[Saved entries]
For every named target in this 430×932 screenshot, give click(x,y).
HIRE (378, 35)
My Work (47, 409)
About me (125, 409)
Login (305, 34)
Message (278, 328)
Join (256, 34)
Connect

Problem statement: Return all of the data above, keeping every line exactly as it appears.

Written solution:
For every named target in this 430×932 screenshot, give click(x,y).
HIRE (378, 35)
My Work (47, 409)
About me (125, 409)
Login (305, 34)
Message (278, 328)
Join (256, 34)
Connect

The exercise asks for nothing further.